Według analiz zachodnich mediów 10. sezon Roseanne przyniósł stacji ABC aż 45 mln dolarów dochodu z reklam. Czytamy, że reklamodawcy nie byliby zainteresowani współpracą, gdyby powstał 11. sezon po całej aferze z Tweetem Roseanne Barr. Jeden z analityków z firmy SVP Reserach uważa, że reklamodawcy chcą dotrzeć do jak najszerszej grupy odbiorców, a wiązanie się z kontrowersyjną postacią, której Tweet wywołał taką burzę, nie byłoby dla nich dobre. Mogliby odnieść skutek odwrotny od zamierzonego i zniechęcić odbiorców do swojej marki, gdyby reklamy leciały podczas emisji 11. sezonu po tych wszystkich kontrowersjach. Eksperci zwracają uwagę, że na tę chwilę nie można mówić o stratach dla ABC, ale raczej o pieniądzach, które stacja nie zarobi na 11. sezonie.
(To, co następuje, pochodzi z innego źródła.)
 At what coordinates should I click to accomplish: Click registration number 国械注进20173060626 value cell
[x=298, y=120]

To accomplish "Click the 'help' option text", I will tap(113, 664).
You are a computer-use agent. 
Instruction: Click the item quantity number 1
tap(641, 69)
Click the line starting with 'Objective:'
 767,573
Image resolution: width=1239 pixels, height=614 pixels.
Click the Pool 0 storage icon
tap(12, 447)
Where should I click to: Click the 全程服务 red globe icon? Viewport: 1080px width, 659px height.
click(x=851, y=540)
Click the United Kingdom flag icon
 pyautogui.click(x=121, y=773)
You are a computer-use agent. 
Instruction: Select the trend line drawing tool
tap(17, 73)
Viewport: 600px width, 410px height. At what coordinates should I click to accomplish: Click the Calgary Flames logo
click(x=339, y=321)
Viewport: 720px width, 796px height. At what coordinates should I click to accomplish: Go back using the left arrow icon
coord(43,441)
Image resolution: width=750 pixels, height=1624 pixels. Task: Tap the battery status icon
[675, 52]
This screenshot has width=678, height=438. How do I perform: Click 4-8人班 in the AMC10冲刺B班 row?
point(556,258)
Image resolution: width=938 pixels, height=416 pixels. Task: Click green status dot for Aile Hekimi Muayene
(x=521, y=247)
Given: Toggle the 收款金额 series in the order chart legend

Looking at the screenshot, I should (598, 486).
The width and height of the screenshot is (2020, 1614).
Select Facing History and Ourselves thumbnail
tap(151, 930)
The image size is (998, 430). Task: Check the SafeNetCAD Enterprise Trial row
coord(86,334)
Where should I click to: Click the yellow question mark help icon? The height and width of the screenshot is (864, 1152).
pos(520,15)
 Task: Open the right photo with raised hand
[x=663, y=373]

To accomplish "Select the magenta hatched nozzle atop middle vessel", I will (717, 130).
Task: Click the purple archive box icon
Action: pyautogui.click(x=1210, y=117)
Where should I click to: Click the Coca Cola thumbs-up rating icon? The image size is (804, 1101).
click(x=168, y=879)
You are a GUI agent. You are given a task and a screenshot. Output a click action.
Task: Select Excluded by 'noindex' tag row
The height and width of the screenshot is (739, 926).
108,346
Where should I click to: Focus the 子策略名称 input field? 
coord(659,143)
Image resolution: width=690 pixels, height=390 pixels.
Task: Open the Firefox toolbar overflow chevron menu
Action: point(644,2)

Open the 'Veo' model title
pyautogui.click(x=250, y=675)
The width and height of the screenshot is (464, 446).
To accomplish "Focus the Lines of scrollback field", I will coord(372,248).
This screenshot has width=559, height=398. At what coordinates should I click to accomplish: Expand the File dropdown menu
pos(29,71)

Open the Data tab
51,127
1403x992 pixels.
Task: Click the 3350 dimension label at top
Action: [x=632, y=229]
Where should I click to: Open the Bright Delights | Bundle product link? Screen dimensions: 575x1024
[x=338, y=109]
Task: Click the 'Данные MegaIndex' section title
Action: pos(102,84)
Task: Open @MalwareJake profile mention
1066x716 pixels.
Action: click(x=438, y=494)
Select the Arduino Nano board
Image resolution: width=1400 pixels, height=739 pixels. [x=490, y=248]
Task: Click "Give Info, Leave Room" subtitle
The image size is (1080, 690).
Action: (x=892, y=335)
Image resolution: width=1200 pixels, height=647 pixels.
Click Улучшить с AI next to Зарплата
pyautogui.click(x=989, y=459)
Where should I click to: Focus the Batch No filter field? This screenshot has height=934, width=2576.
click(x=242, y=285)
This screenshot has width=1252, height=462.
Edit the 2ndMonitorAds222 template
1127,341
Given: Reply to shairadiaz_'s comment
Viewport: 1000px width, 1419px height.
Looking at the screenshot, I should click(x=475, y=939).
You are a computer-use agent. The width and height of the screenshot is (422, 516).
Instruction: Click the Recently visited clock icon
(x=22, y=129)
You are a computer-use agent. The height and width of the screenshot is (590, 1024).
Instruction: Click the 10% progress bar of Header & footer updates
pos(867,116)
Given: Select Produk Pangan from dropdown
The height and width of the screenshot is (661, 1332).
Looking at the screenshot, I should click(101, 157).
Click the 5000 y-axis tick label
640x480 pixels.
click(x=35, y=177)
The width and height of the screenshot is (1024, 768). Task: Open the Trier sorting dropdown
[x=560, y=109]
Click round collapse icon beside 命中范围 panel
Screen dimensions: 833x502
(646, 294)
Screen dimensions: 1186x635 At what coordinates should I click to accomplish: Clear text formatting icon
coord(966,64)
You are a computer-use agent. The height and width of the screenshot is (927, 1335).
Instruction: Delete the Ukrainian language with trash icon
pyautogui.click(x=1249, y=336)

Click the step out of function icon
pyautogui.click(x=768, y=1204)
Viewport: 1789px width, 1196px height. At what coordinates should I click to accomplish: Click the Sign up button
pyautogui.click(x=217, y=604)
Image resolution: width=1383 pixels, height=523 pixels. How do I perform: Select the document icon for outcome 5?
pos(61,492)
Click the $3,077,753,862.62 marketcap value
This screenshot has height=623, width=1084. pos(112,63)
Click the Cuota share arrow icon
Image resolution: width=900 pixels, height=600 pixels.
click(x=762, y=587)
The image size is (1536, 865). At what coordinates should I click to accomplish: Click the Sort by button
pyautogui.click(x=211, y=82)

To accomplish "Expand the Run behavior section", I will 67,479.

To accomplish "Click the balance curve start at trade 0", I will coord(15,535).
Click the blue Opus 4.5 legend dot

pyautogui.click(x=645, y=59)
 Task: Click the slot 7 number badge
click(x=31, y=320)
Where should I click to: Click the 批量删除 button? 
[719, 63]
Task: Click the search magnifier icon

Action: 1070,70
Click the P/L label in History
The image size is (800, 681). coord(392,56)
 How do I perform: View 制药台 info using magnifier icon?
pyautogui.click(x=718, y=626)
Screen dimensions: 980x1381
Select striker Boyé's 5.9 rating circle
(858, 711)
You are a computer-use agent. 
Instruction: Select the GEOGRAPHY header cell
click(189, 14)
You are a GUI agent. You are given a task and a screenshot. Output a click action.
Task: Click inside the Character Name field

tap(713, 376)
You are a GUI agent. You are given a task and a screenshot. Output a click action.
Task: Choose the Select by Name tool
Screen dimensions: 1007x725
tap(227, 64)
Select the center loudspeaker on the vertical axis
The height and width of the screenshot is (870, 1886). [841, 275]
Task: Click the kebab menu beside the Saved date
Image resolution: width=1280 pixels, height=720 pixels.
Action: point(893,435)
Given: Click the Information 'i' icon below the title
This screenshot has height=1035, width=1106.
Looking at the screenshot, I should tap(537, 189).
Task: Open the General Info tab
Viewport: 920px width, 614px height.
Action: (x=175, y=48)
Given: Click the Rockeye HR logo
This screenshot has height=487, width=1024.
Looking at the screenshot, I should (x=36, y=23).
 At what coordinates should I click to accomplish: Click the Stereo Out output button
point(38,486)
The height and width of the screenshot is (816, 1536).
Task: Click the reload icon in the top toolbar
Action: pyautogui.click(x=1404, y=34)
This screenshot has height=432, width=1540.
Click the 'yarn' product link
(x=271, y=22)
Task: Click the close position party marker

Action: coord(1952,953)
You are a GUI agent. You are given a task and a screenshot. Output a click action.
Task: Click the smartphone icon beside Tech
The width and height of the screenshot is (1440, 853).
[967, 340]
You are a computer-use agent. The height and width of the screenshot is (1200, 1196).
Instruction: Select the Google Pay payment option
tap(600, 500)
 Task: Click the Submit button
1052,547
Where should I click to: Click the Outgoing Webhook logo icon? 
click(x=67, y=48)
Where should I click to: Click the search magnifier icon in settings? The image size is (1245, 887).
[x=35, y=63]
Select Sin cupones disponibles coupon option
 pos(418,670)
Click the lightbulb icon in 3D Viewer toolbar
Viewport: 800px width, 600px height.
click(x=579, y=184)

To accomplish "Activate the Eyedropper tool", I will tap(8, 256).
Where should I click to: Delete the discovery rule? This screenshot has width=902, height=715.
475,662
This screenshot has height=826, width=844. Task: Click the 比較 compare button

Coś, co mogą nadrobić innymi serialami, aczkolwiek raczej nie na takim poziomie, bo 10. sezon pokazał gigantyczne zainteresowanie ze strony Amerykanów. Mało który serial miał taką oglądalność w ostatnich latach. A to przekładało się na jedne z najwyższych cen za 30-sekundowy spot podczas emisji. Jakikolwiek serial wypełni to miejsce w ramówce, będzie to mniejszy dochód. Brak finansowego wpływu na telewizję jest związane też z tym, że żadna firma związana z ABC i Disneyem nie produkuje tego serialu. Za to odpowiada firma zewnętrzna Carsey-Werner.
To jest uproszczona wersja artykułu. KLIKNIJ aby zobaczyć pełną wersję (np. z galeriami zdjęć)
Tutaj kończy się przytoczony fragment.